Lines of data:
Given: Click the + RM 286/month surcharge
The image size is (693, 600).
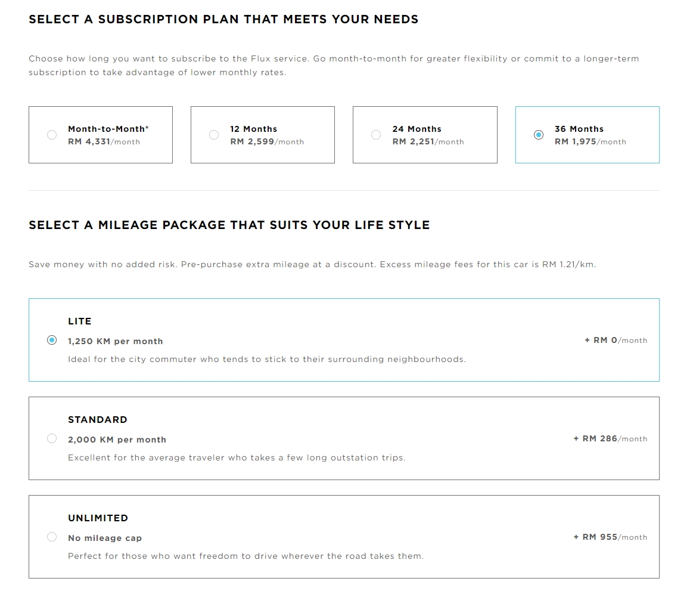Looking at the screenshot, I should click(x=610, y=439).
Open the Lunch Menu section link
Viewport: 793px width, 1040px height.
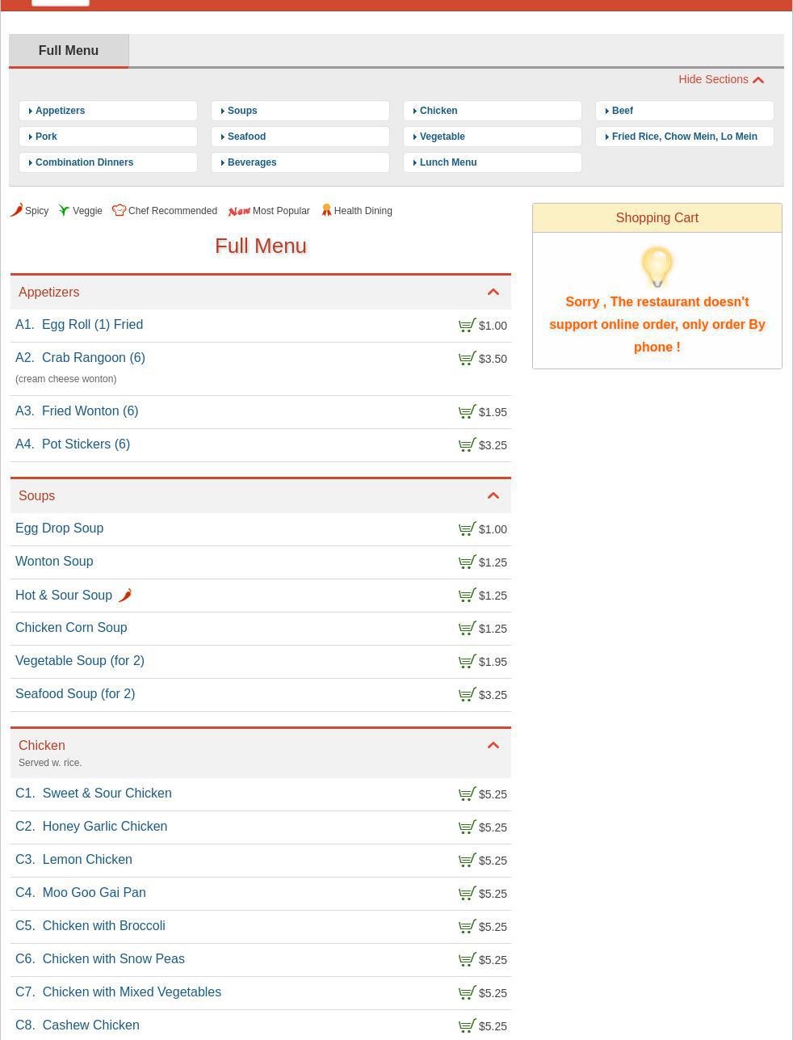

==

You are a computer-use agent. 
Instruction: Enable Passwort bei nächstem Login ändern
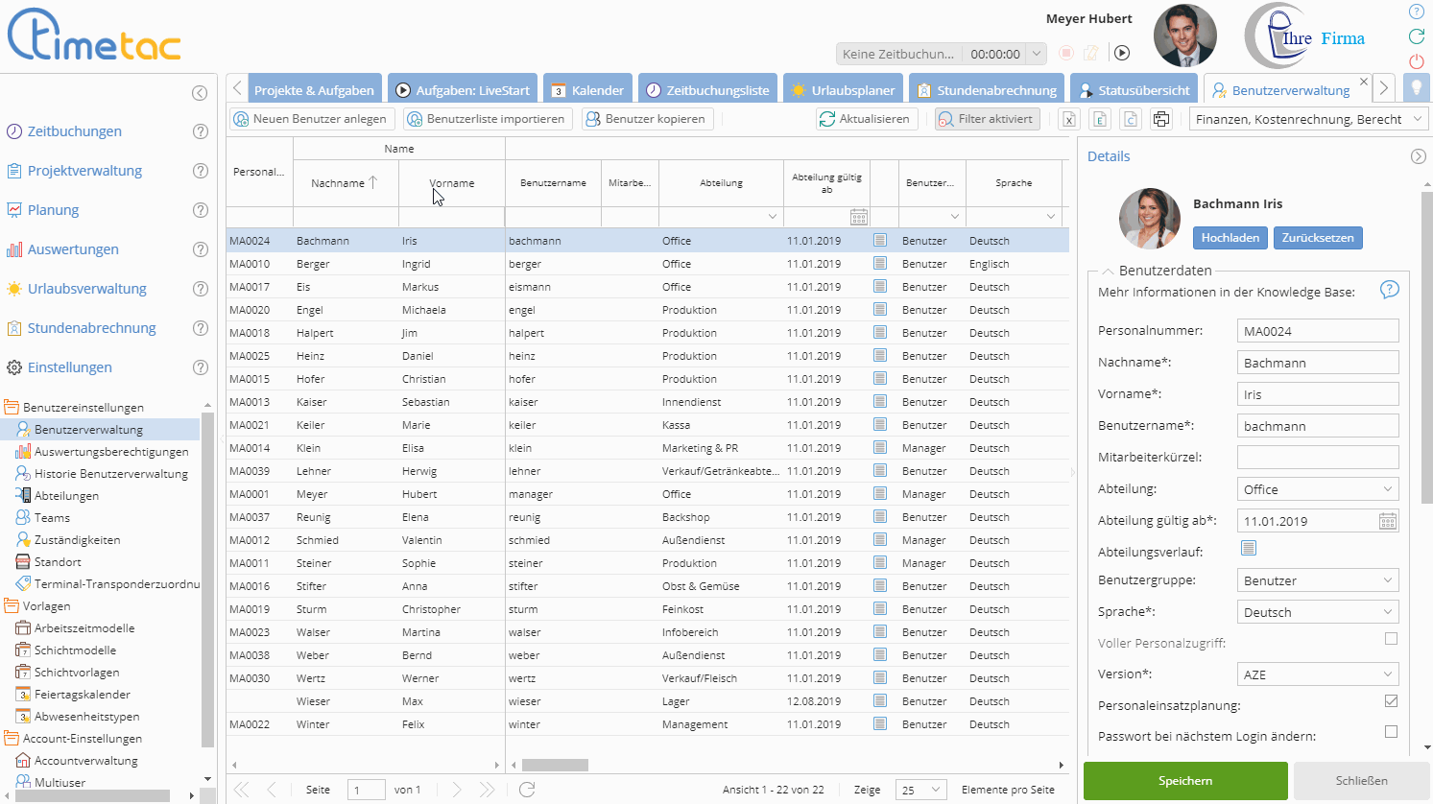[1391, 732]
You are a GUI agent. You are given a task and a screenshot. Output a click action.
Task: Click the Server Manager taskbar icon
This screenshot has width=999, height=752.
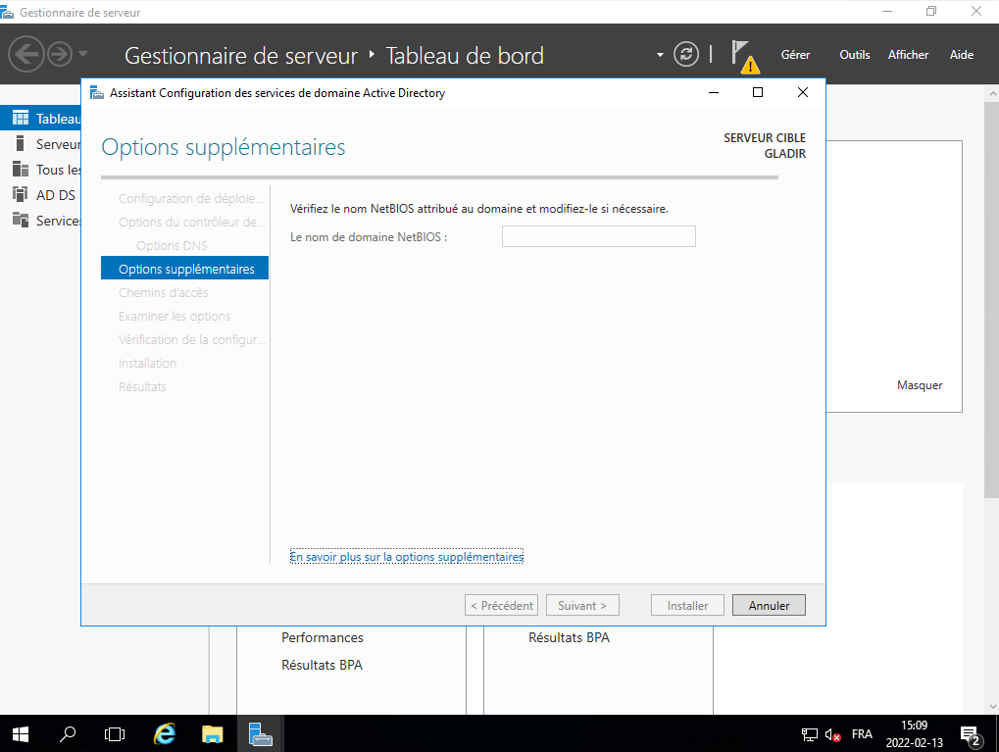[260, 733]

--

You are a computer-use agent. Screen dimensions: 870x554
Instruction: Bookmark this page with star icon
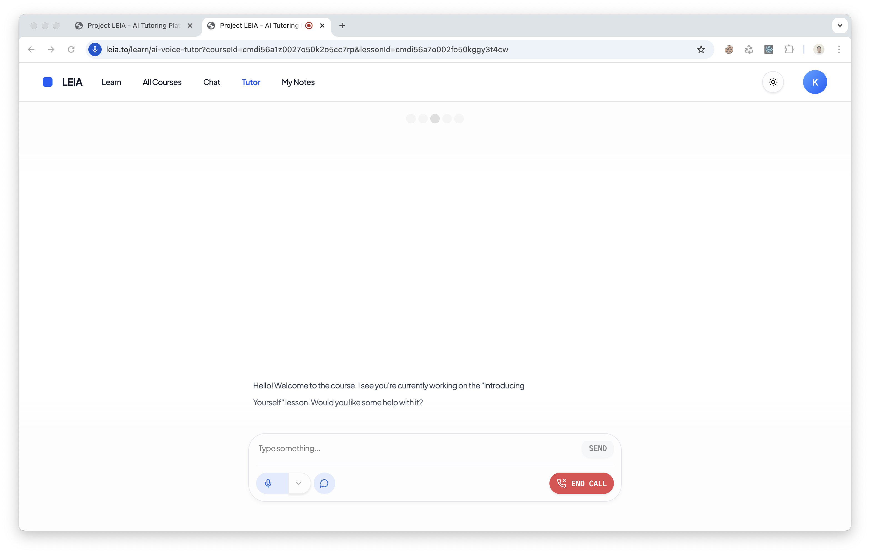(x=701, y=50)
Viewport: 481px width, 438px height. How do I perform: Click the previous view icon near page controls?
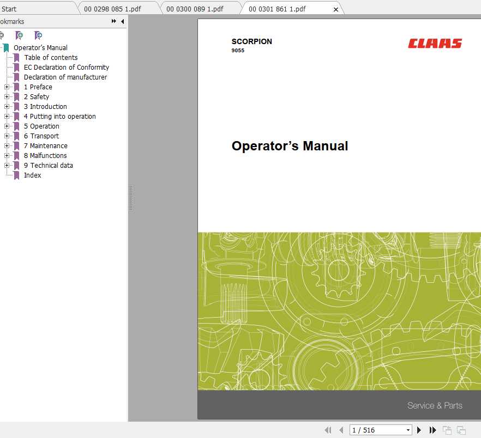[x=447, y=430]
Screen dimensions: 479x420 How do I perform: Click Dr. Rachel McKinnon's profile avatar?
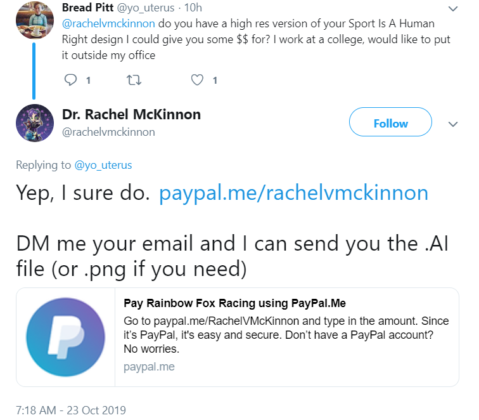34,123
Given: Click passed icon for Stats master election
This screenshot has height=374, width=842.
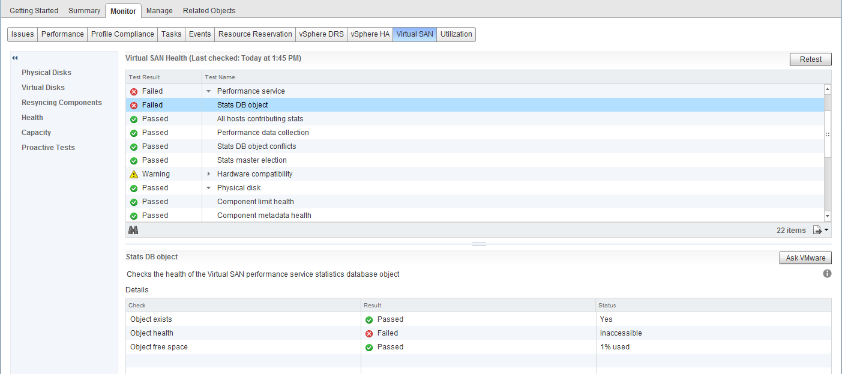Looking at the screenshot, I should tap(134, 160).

_Problem to solve:_
Convert the listing from the line with "Given: Click the + RM 286/month surcharge" to the line with "Viewport: 793px width, 1040px height.", both included, into a JSON list of strings with one string per line, skipping any blank lines. Leave the pictures out of the answer.

_Answer to this task:_
[
  "Given: Click the + RM 286/month surcharge",
  "The image size is (693, 600).",
  "Looking at the screenshot, I should click(x=610, y=439).",
  "Open the Lunch Menu section link",
  "Viewport: 793px width, 1040px height."
]